Input data:
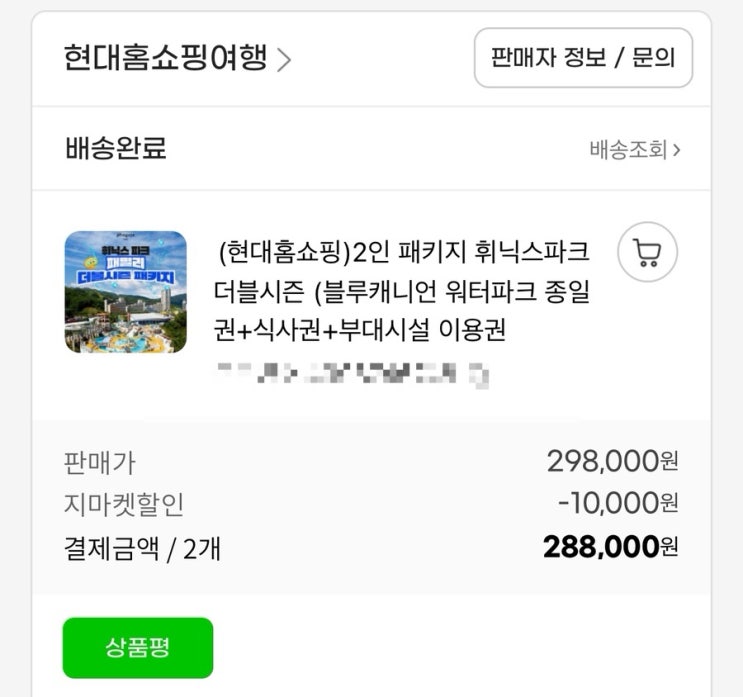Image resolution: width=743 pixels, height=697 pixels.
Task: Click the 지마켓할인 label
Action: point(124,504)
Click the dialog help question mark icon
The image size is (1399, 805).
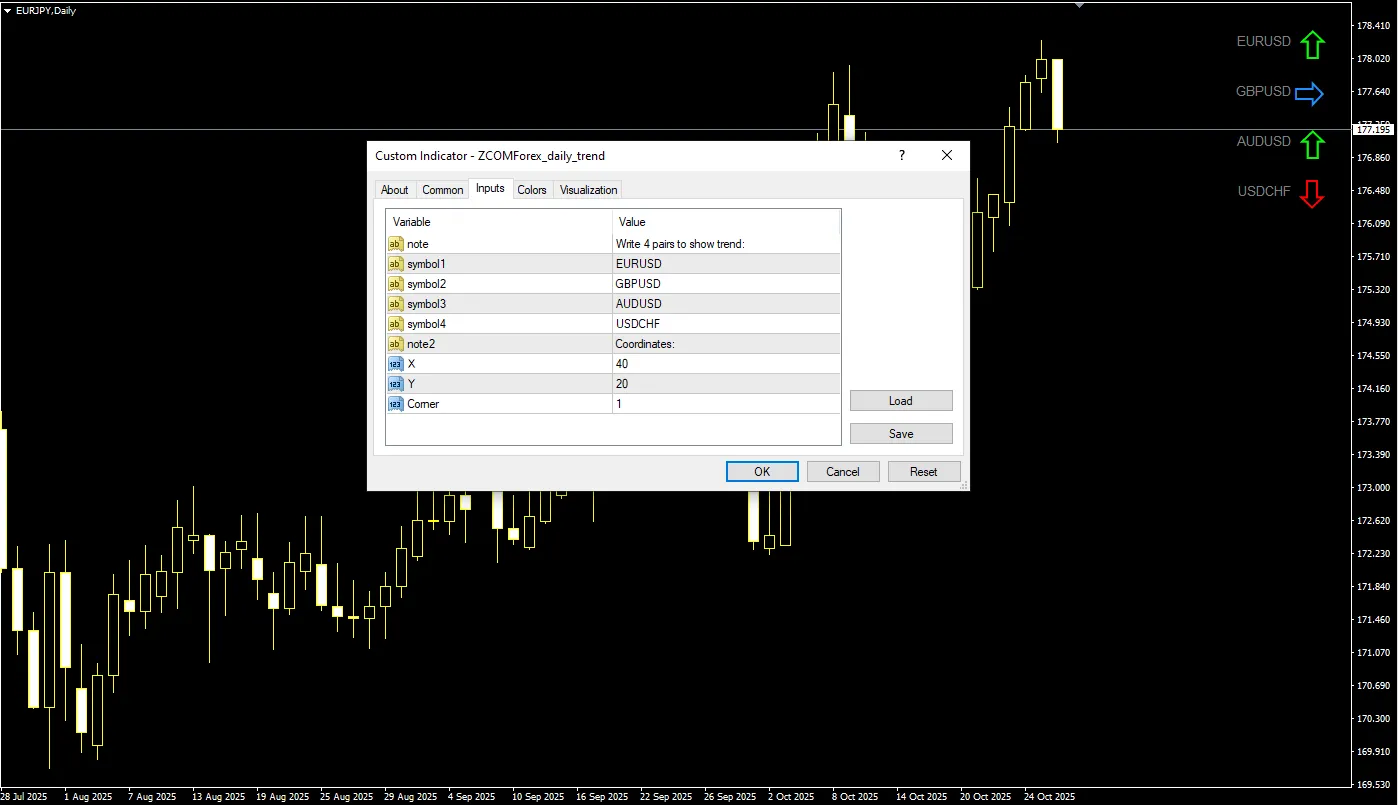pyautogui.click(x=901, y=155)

What needs to be done: From the line that holds "Click the dialog help question mark icon" to the last line of the data, return those lines exactly and nothing else; both ends count, and pictures stay out.

Response to the exercise:
Click the dialog help question mark icon
The image size is (1399, 805).
pyautogui.click(x=901, y=155)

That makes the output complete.